Without the Cobb, the scientists lose the research platform they used for studies throughout Southeast and the Gulf of Alaska, Botelho said.

"The loss is twofold, both the loss of the research and the people who work on board," he said.

Juneau's municipally owned Bartlett Regional Hospital is seeking $2.9 million to improve its diagnostic imaging facilities.

The hospital serves patients from elsewhere in the region, and the new equipment will prevent people from having to travel to Seattle or Anchorage for testing, said Ernest Wick, Diagnostic Imaging manager for Bartlett.

Among the earmarks Juneau is seeking is digital mammography equipment, along with a nuclear medicine camera and a slice scanner.

"Digital mammography is considered the state of the art in women's health, and allows us to be at a level of health care that other, larger communities already have," Wick said.

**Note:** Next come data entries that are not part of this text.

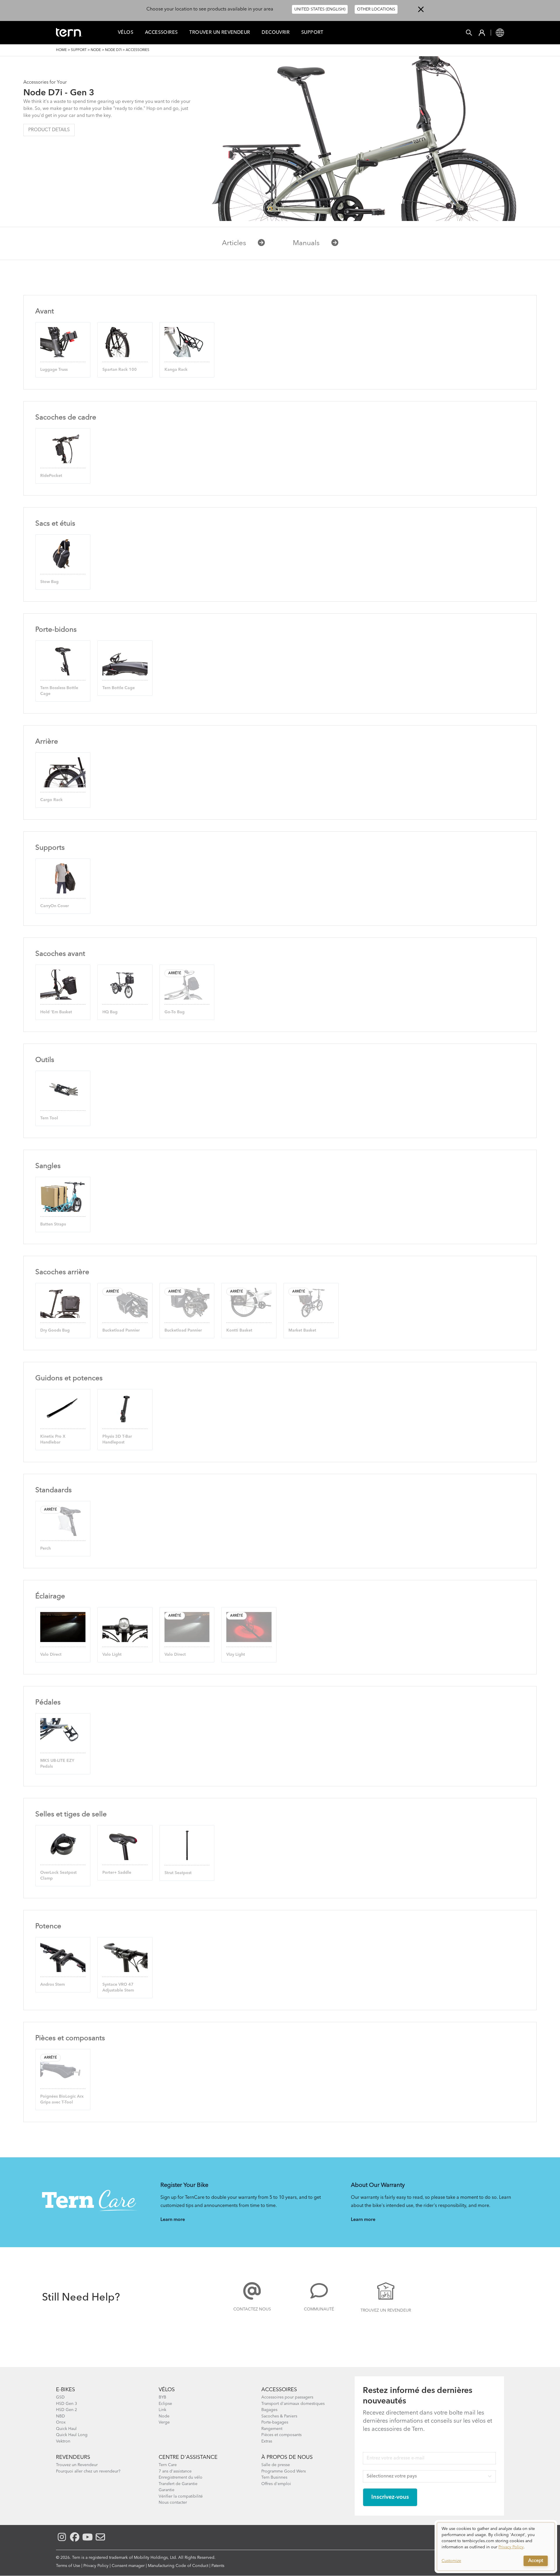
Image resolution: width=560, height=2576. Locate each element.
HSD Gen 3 (66, 2404)
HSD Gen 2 (66, 2410)
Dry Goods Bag (55, 1330)
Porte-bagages (274, 2422)
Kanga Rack (176, 370)
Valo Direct (51, 1655)
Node (96, 50)
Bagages (269, 2410)
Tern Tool (49, 1118)
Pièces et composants (281, 2435)
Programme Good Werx (283, 2471)
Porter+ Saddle (116, 1873)
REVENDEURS (73, 2457)
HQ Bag (110, 1012)
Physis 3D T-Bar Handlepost (117, 1439)
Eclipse (165, 2404)
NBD (60, 2416)
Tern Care (168, 2465)
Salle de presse (275, 2465)
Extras (266, 2441)
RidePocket (51, 476)
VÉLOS (167, 2389)
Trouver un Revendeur (219, 32)
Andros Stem (52, 1985)
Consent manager (128, 2566)
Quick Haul (66, 2429)
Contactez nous (252, 2309)
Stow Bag (49, 582)
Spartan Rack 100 (119, 370)
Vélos (125, 32)
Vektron (63, 2441)
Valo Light (112, 1655)
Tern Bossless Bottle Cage (59, 691)
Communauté (319, 2309)
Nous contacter (173, 2503)
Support (312, 32)
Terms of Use (68, 2566)
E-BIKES (65, 2389)
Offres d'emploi (276, 2484)
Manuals (306, 243)
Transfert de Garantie (178, 2484)
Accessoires (161, 32)
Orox (61, 2422)
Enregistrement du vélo (180, 2477)
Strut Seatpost (178, 1873)
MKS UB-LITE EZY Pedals (57, 1764)
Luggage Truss (54, 370)
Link (162, 2410)
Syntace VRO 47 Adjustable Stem (118, 1987)
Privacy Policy (95, 2566)
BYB (162, 2397)
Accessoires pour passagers (287, 2397)
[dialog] (496, 2546)
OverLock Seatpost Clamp (58, 1875)
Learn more (172, 2219)
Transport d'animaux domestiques (293, 2404)
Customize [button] (451, 2561)
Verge (164, 2422)
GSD (60, 2397)
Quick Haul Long (72, 2435)
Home (61, 50)
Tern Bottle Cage (118, 688)
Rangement (271, 2429)
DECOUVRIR (276, 32)
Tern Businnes (274, 2477)
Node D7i (113, 50)
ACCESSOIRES (279, 2389)
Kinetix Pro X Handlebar (52, 1439)
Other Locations (376, 9)
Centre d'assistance (188, 2457)
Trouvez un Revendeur (385, 2310)
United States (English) (319, 9)
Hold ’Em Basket (56, 1012)
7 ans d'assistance (175, 2471)
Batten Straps (53, 1224)
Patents (217, 2566)
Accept (535, 2561)
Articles (234, 243)
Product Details (49, 130)
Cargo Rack (51, 800)
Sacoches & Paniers (279, 2416)
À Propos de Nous (287, 2457)
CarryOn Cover (54, 906)
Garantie (166, 2490)
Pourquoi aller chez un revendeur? (88, 2471)
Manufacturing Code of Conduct (178, 2566)
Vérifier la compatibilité (181, 2496)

Other local requesters of earmarks include the Tlingit-Haida Central Council, as well as Alaska Electric Light & Power for an intertie to help connect other local communities.

Rep. Beth Kerttula, D-Juneau, said earmarks are a legitimate way to allocate state and federal resources back to local communities, though they can be abused.

"They're important," she said. "They can obviously get out of control, and there needs to be a good process."

Juneau Assembly member Bob Doll said earmarks already have gone out of control, especially for transportation projects.

"The Federal Highway Trust Fund has gotten to the point where half of the fund is diverted to individual projects by individual members of Congress," he said. "I think it has gotten out of hand."

Much of the state's budget this year has been in the form of one-time capital projects for local communities, something that happens when the state is flush with oil money. Kerttula said that is another system of earmarks.

"We've done a lot of great things in the capital budget for everyone from children to seniors," Kerttula said.

She said that at the state level, local legislators know their districts better than do state officials.

Botelho said he does not consider earmarked projects to automatically be "pork" or wasteful government spending, as some national politicians suggest.

"They're pork only if one takes the view that the only permissible screening for federal funds should be in the executive branch, and not in the legislative branch," he said.

There may be some need to change how earmarks are allocated, so that seniority and committee placement does not play as big a role in earmark approval as it now does, Botelho said.